Reston Reston will be the first community along the Dulles Corridor to experience the Silver Line with the opening of the Wiehle Avenue Station. With stations at Reston Town Center and off Sunrise Valley Drive to come as part of Phase Two, the community is actively involved in planning for both phases.
“When it comes to the Metro, we’re taking a multi-dimensional approach, working with groups like the Reston Citizens Association, the Alliance of Reston Clusters and Homeowners and the Reston Community Center, and making sure all of our views are being heard,” said Ken Knueven, president of the Reston Association board of directors. “We’re going to see a lot of impacts coming with the Silver Line. On one hand, there’s going to be a lot of added value with new businesses and jobs coming, but the other side of that coin is more people, meaning more congestion and traffic.”
Immediately to the north of the Wiehle Avenue station is the Reston Station development, the first mixed-used Metro development along the Dulles Toll Road. The development will include a public plaza, residential, hotel and retail uses. There will also be a 2,300-space parking garage, which was handed over to the county by Comstock Partners, the builders, on Aug. 12.
“Looking at Reston Station, and then what’s going around some of the stations in Tysons Corner, I think the Wiehle Avenue station is perfectly set up to be a well-functioning terminus for the Silver Line for the next few years,” said George Langford, who works within a mile of the new station. “Though I’ll admit I’m a little nervous about how the traffic is going to affect my morning commute.”
Knueven said that has been one of the top planning priorities when it comes to the Wiehle Station.
“As the terminus of the Silver Line until Phase Two is active, we’re going to see traffic at the station from Leesburg and beyond, coming to Reston,” he said. “Our big challenge is making it as easy as possible for people to access the new station.”
DEVELOPMENT AROUND THE METRORAIL STATIONS is part of the first phase of the Reston Master Plan Special Study Task Force. The first phase is expected to conclude by the fall, and will include recommendations to the county Planning Commission and the Board of Supervisors.
The second phase, expected to begin by early next year, will tackle the village centers in Reston, in hopes of turning them from regular shopping center to more community-oriented spaces.
Reston founder Robert Simon has said on numerous occasions that he intended for the village centers to more closely resemble Lake Anne Plaza, itself inspired by similar centers in Europe.
“Except for Lake Anne, the so-called village centers are just strip centers,” Simon said during a program at the Reston Museum. “The best thing for them in the long run is to have them torn down and built into plazas.”
Knueven said that during phase two of the Reston special study, the emphasis will be on development surrounding residential areas, rather than transportation issues.
“The village centers are under Reston Association governance, so we will be taking a primary active voice in their future,” Knueven said. “Lake Anne, and its future redevelopment is a good template for us to use when looking at the other centers, which we can hopefully make into a true village center where people can live, work and play. That’s a goal most of the centers have yet to achieve.”
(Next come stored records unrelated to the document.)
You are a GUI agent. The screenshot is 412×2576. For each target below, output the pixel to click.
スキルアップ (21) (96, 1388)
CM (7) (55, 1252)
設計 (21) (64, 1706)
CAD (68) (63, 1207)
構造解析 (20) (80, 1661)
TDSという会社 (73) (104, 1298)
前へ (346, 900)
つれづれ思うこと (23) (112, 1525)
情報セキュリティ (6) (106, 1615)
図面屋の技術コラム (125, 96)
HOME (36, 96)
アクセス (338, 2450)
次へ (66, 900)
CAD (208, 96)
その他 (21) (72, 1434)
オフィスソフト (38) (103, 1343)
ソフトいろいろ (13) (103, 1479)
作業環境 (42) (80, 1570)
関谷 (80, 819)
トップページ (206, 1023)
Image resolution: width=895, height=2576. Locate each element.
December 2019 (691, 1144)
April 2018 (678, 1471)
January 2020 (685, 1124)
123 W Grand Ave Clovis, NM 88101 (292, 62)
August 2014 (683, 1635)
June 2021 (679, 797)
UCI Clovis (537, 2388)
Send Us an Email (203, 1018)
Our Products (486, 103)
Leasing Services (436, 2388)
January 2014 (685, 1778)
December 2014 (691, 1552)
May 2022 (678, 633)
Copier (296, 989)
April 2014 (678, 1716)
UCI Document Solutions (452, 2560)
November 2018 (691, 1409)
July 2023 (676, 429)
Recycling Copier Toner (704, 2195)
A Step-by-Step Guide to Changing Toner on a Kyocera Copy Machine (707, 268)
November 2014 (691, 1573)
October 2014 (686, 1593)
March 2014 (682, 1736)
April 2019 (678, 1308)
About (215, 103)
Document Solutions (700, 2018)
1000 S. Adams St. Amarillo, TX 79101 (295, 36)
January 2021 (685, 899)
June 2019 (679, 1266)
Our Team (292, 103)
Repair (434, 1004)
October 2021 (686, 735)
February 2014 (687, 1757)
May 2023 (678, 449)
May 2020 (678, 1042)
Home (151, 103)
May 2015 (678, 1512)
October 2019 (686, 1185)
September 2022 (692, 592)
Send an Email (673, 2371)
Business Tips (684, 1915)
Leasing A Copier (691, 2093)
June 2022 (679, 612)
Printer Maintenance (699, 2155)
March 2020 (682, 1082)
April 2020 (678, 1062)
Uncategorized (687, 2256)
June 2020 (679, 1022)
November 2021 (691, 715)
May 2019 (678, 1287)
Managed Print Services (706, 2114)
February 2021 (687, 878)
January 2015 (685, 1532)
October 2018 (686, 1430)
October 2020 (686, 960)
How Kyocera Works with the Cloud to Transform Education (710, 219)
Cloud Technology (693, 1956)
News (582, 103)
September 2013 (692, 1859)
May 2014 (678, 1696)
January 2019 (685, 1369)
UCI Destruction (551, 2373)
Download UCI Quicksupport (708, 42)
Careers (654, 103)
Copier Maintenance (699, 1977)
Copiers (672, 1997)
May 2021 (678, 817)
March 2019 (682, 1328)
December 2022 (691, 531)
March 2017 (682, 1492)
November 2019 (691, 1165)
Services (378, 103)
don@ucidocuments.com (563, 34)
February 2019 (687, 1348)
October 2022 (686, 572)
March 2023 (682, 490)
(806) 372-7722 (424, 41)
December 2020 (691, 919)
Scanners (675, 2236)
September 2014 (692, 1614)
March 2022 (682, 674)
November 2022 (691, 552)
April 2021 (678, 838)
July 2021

Knueven said a main challenge will be to balance which centers need changes the most, such as Tall Oaks, against ones that would provide the benefits to the most people.
ANOTHER AREA OF RESTON that could be affected by the coming of Phase Two is the Sunrise Valley Wetlands. Located within walking distance of the Herndon-Monroe Park and Ride, the wetlands is a unique location in Reston.
“There is nowhere in Reston quite like it. It is by far our largest and best wetland. It is a favorite spot for environmental education, birds and birders, wildlife and nature enthusiasts, dog walkers and office workers looking for a quiet spot to take a lunch time walk,” said Claudia Thompson-Deahl, environmental resource manager for the Reston Association, before a tour of the wetlands. “It has been the nesting area for 23 bird species and 122 bird species have stopped to rest here on their migration journeys.”
The 15-acre property is a combination of naturally occurring wetlands and wetlands created to mitigate development elsewhere, and includes a large pond. Many residents are concerned about its future, given its prime location in relation to the Herndon-Monroe station and several office buildings.
“I lived in Herndon for almost 15 years before I knew about these wetlands. Even though I passed by them several times a week, I didn’t even know they were there,” said Kristie Ledbetter. “I try and stop by and walk around the property at least once a month, it’s a remarkable place. You park nearby and walk into the wetlands, and all of a sudden you’re not in the suburbs, or in a technology corridor, but in some kind of wilderness. It’s quite striking.”
Members of the task force’s environmental committee created a report on the wetlands, where they recommended language in any comprehensive plan changes that would protect and preserve the wetlands.